GOAL OF THE EXERCISE. Your copy should begin at the line containing "Viewport: 1400px width, 866px" and end at the last line of the records; transcribe those lines exactly and leave out every picture.
** EXCERPTED RECORDS follows **
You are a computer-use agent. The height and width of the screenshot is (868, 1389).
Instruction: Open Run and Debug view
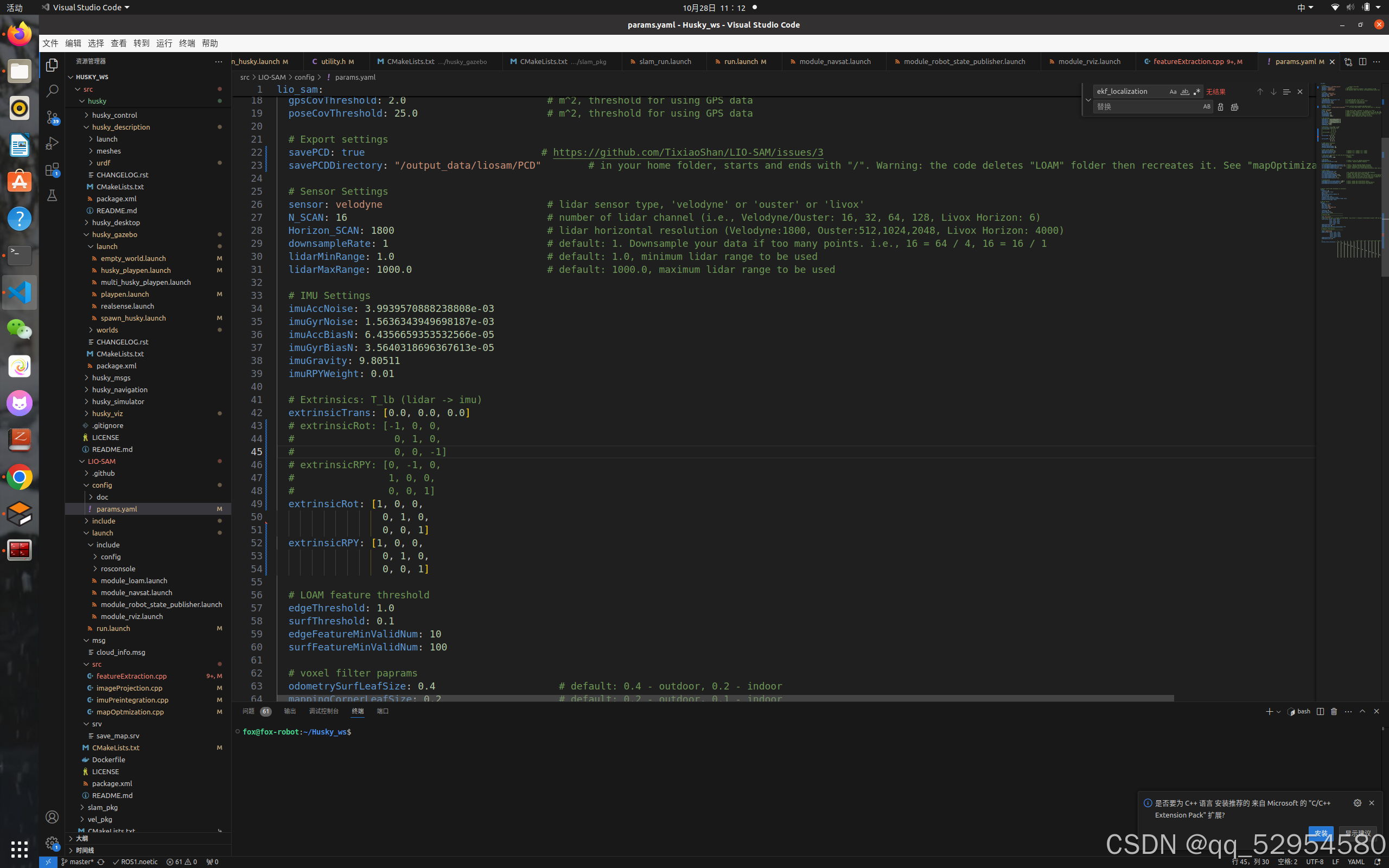tap(52, 143)
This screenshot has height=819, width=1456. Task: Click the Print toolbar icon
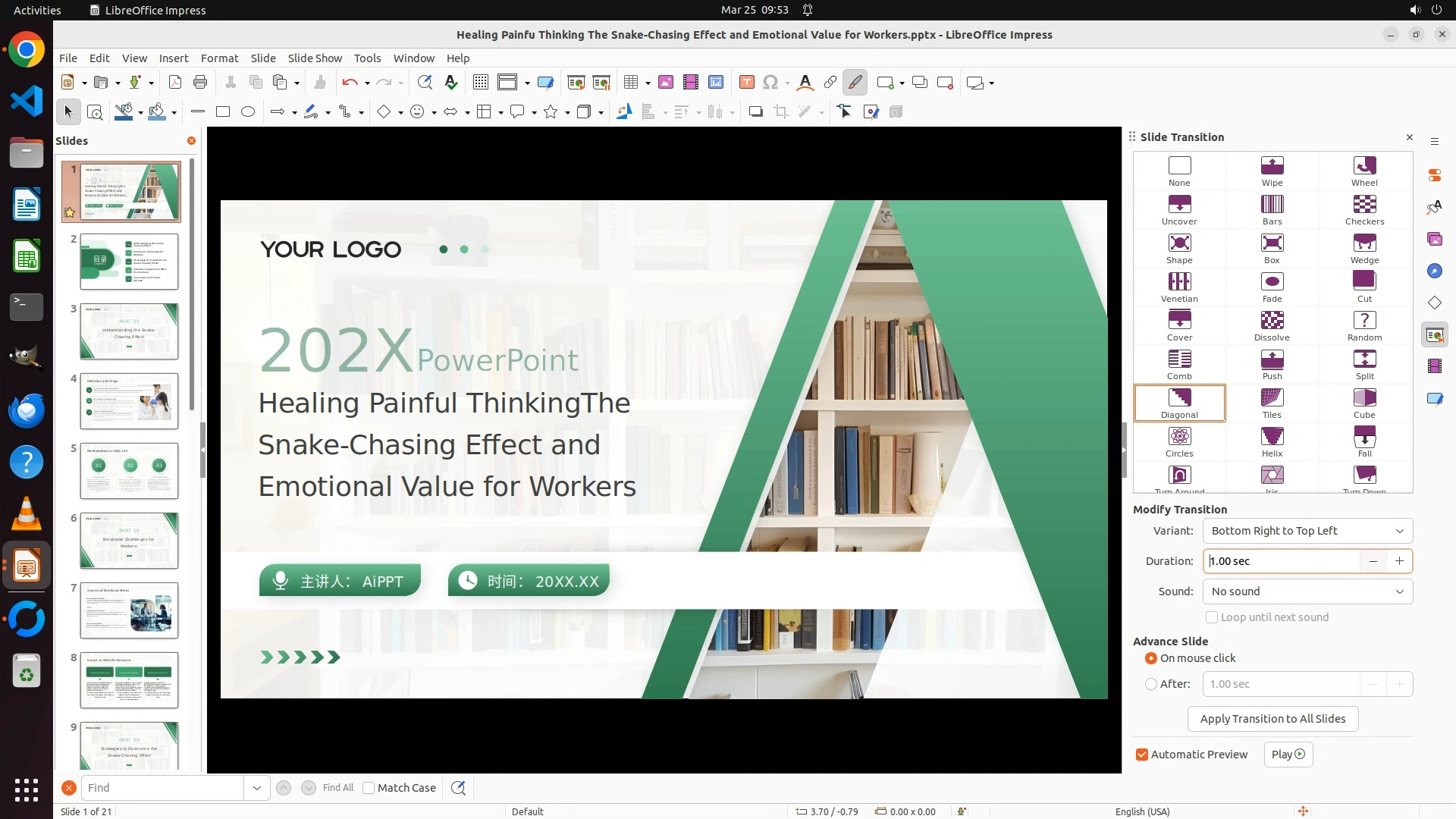(x=200, y=83)
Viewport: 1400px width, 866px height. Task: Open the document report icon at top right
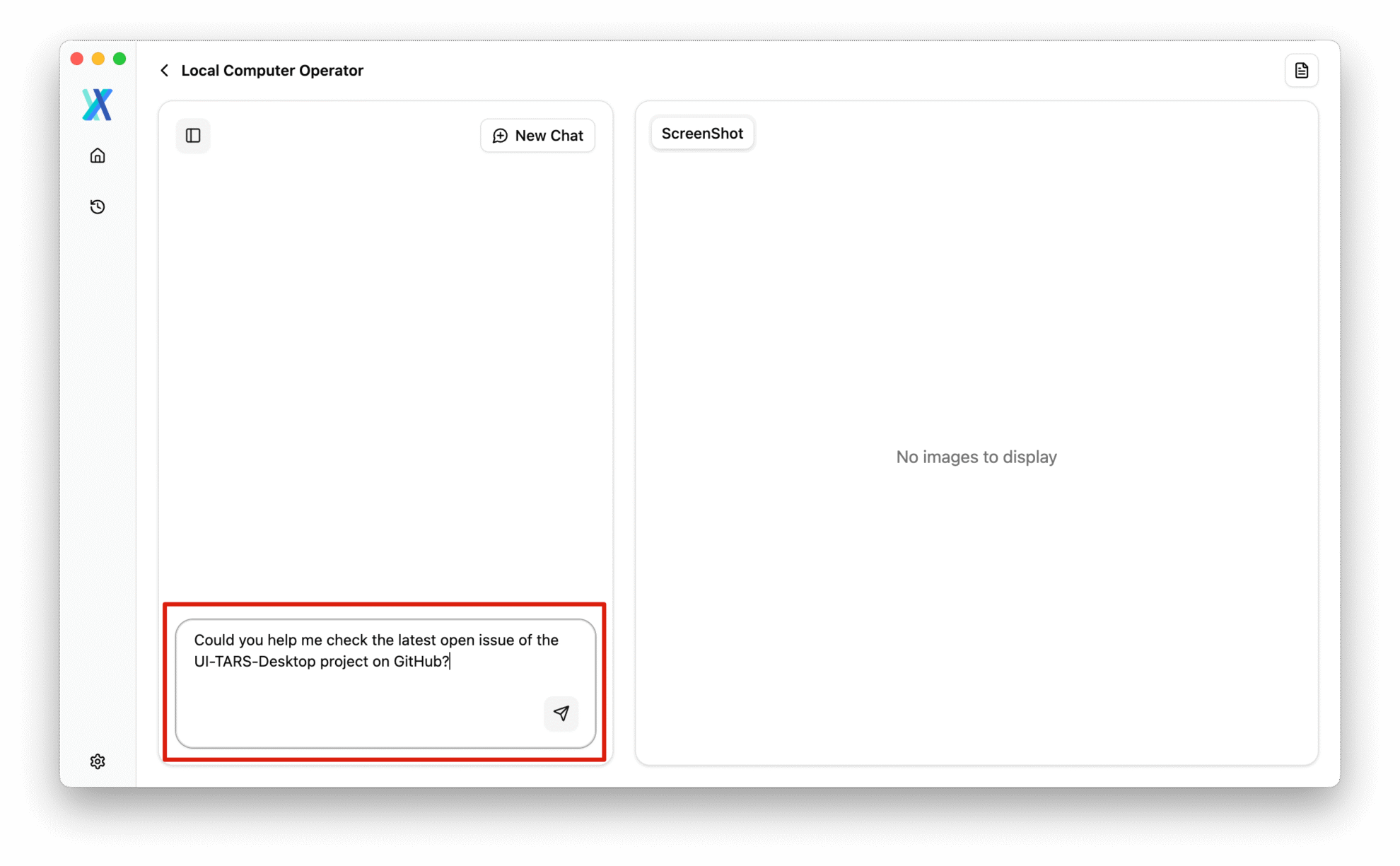(1301, 71)
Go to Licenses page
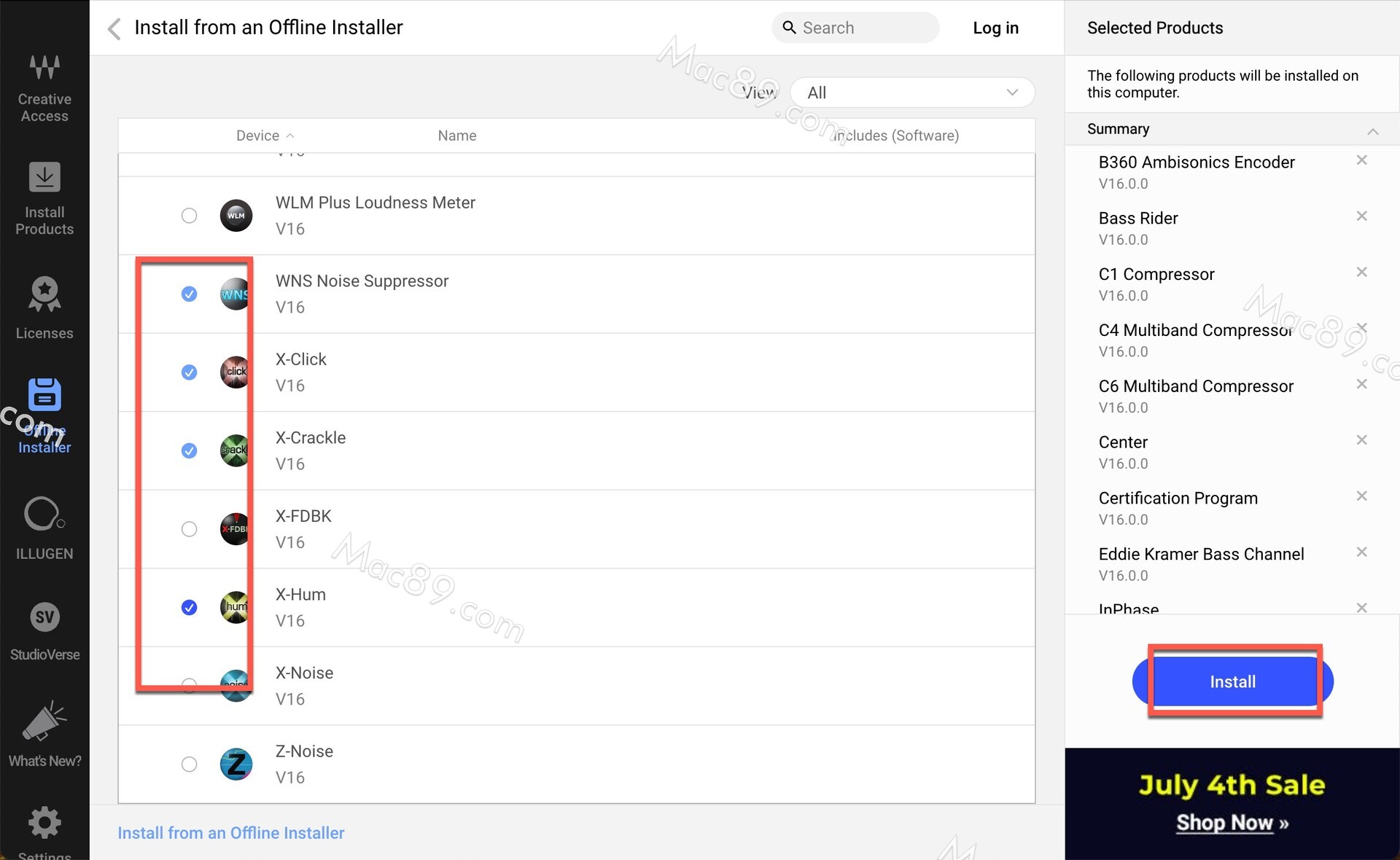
** End of EXCERPTED RECORDS **
OUTPUT OF THE EXERCISE.
Viewport: 1400px width, 866px height. Task: Open the document report icon at top right
(1301, 71)
Go to Licenses page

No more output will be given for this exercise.